- Dataset entries:
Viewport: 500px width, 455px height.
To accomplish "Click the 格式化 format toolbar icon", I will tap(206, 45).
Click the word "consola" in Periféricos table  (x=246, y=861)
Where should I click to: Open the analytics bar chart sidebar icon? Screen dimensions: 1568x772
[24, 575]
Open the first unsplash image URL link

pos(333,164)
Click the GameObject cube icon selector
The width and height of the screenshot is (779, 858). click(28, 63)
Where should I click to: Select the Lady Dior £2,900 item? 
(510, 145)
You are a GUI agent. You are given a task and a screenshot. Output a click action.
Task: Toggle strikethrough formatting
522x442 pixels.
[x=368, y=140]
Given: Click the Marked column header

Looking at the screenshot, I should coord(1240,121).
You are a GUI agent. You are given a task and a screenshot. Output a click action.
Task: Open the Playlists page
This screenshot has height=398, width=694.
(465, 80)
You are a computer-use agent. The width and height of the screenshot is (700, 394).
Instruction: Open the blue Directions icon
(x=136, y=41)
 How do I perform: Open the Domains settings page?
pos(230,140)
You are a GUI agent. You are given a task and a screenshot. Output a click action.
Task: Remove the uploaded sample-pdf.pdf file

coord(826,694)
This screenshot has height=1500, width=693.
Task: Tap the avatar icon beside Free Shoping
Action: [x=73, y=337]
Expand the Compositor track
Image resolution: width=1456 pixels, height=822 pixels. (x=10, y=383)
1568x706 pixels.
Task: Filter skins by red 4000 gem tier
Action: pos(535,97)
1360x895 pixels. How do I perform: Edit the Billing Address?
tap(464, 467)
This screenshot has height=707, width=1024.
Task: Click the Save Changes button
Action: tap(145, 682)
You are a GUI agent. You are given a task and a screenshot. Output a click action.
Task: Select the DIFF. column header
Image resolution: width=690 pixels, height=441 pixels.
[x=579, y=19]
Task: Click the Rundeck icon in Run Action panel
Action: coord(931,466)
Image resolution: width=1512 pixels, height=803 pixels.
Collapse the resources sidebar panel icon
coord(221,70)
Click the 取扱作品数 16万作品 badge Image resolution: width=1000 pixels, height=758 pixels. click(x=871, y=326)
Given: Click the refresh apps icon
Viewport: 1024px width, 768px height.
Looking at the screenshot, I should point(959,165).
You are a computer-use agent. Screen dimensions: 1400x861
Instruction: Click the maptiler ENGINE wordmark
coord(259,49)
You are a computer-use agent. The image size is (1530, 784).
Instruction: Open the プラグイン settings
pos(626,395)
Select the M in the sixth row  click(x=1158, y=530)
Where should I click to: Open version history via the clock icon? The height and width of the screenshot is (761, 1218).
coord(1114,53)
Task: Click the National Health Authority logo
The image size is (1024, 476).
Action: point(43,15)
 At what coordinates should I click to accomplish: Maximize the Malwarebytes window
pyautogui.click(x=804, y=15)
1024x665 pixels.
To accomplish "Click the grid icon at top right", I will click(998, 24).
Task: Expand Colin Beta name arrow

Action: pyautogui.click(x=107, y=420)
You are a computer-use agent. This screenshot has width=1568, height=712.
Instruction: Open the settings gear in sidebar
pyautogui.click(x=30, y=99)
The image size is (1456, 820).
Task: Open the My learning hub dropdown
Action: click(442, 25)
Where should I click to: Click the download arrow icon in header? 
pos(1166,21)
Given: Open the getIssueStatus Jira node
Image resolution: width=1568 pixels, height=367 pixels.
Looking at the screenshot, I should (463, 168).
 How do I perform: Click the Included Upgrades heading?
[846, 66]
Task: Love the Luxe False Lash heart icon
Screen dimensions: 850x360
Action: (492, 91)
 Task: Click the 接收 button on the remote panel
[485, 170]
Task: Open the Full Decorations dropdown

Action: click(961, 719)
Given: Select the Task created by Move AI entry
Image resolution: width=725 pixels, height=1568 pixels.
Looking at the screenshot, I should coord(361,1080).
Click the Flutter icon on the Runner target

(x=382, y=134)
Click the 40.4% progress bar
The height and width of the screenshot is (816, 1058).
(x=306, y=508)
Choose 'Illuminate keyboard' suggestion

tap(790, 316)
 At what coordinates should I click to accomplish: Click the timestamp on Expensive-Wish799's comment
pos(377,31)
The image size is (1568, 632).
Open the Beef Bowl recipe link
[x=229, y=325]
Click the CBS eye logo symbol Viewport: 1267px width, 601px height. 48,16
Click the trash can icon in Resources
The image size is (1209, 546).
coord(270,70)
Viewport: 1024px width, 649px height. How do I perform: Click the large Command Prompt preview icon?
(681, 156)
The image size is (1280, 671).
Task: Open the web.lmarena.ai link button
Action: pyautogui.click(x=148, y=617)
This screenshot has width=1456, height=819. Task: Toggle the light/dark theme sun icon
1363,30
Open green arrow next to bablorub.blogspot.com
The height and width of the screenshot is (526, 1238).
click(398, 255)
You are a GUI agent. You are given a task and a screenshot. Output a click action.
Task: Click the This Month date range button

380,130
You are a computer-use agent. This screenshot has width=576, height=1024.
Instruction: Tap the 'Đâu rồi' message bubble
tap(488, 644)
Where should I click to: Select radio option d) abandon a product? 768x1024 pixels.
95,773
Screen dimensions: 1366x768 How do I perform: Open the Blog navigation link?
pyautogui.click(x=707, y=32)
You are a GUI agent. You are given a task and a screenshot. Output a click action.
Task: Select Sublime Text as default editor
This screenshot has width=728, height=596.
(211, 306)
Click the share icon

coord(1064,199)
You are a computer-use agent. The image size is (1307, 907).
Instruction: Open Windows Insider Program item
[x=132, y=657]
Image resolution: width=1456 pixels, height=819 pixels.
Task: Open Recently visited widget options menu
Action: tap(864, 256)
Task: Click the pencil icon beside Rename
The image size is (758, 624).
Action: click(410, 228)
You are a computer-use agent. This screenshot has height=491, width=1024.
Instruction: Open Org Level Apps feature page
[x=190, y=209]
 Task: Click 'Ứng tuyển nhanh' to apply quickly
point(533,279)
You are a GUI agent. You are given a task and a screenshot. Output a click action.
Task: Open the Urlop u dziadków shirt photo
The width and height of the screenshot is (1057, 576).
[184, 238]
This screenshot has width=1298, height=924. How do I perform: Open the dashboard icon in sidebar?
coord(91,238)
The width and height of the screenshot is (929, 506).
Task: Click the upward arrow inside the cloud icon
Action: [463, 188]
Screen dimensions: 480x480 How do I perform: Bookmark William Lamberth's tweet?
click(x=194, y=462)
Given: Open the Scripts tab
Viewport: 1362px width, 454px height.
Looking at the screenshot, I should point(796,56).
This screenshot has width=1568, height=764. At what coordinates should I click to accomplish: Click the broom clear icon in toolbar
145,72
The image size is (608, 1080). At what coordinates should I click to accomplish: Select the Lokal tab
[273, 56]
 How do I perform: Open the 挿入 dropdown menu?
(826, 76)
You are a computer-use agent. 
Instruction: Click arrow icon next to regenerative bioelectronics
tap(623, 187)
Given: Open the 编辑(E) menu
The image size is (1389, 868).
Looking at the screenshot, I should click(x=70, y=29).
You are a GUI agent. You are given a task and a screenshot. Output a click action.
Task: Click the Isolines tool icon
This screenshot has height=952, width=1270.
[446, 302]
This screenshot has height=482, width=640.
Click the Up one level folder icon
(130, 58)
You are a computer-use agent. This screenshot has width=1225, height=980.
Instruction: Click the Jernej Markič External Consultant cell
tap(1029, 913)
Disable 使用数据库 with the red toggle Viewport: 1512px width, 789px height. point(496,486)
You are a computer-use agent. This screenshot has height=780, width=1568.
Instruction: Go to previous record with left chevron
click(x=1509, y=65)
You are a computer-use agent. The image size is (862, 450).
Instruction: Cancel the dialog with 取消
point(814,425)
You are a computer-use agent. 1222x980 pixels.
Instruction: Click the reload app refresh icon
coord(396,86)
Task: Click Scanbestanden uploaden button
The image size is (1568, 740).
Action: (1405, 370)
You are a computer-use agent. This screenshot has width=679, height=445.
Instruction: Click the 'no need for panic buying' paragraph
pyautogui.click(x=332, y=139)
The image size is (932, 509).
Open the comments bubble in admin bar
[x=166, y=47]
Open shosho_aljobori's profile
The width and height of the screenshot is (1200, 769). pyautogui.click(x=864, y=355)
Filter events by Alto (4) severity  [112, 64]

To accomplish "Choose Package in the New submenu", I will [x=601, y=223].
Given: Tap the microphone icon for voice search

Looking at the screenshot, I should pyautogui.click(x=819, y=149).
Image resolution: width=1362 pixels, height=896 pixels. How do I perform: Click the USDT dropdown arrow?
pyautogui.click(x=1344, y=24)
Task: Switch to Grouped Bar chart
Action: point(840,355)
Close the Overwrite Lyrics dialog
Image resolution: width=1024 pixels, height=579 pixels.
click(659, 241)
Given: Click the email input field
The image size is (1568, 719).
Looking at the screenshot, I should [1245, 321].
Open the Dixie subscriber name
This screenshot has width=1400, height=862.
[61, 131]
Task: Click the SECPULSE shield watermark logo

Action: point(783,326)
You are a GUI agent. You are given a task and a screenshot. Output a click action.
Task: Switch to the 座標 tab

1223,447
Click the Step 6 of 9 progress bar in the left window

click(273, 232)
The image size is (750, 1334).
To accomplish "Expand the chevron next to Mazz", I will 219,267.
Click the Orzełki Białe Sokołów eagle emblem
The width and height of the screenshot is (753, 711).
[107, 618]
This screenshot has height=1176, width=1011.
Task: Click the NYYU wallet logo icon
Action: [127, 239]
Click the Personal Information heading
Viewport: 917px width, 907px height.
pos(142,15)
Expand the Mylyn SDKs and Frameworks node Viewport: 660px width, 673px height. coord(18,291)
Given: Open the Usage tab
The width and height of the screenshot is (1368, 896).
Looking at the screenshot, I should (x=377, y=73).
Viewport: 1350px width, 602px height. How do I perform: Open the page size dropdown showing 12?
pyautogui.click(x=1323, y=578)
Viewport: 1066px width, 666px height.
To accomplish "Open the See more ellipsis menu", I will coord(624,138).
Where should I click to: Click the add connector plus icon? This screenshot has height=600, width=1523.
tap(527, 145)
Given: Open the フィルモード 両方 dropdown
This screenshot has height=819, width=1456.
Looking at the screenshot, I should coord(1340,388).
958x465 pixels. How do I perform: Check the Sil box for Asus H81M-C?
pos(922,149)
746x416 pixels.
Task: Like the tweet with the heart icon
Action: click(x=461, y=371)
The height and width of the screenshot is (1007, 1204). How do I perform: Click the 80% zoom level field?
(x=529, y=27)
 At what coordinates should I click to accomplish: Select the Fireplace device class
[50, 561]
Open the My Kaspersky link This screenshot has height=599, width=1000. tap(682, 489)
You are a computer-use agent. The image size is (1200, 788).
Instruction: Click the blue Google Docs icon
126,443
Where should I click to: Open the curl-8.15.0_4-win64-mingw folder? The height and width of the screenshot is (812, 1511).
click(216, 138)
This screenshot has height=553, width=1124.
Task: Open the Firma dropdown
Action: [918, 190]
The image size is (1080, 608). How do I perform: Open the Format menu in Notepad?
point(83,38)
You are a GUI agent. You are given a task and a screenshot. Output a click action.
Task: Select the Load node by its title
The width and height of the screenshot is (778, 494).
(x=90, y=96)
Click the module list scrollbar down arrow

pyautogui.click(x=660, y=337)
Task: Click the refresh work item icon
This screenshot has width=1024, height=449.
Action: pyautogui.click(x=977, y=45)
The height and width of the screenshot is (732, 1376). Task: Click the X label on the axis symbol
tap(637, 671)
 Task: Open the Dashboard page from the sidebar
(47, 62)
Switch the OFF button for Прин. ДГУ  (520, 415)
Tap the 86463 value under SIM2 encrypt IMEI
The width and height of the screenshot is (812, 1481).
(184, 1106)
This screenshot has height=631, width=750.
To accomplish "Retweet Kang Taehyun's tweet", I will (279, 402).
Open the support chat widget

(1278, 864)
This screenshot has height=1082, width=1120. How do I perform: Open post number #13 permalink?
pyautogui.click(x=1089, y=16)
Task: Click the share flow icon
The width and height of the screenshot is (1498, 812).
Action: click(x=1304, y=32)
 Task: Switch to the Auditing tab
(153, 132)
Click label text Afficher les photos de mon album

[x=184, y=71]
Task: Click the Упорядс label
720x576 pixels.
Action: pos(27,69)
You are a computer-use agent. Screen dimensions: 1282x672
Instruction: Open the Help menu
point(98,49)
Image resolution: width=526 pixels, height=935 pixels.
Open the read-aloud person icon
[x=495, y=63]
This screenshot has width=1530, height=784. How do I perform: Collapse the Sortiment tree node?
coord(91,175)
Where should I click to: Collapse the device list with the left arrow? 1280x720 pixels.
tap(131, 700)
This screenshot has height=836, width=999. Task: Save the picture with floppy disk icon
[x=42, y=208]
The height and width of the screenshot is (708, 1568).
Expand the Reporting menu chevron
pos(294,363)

- Required task:
Output, with nothing changed, the lines that start with the line containing "You are a computer-use agent. The image size is (1307, 907)." and end with the line containing "Looking at the screenshot, I should point(796,56).", including both of those lines.

- Answer to this problem:
You are a computer-use agent. The image size is (1307, 907).
Instruction: Open Windows Insider Program item
[x=132, y=657]
Image resolution: width=1456 pixels, height=819 pixels.
Task: Open Recently visited widget options menu
Action: tap(864, 256)
Task: Click the pencil icon beside Rename
The image size is (758, 624).
Action: click(410, 228)
You are a computer-use agent. This screenshot has height=491, width=1024.
Instruction: Open Org Level Apps feature page
[x=190, y=209]
 Task: Click 'Ứng tuyển nhanh' to apply quickly
point(533,279)
You are a GUI agent. You are given a task and a screenshot. Output a click action.
Task: Open the Urlop u dziadków shirt photo
The width and height of the screenshot is (1057, 576).
[184, 238]
This screenshot has width=1298, height=924. How do I perform: Open the dashboard icon in sidebar?
coord(91,238)
The width and height of the screenshot is (929, 506).
Task: Click the upward arrow inside the cloud icon
Action: [463, 188]
Screen dimensions: 480x480 How do I perform: Bookmark William Lamberth's tweet?
click(x=194, y=462)
Given: Open the Scripts tab
Viewport: 1362px width, 454px height.
Looking at the screenshot, I should point(796,56).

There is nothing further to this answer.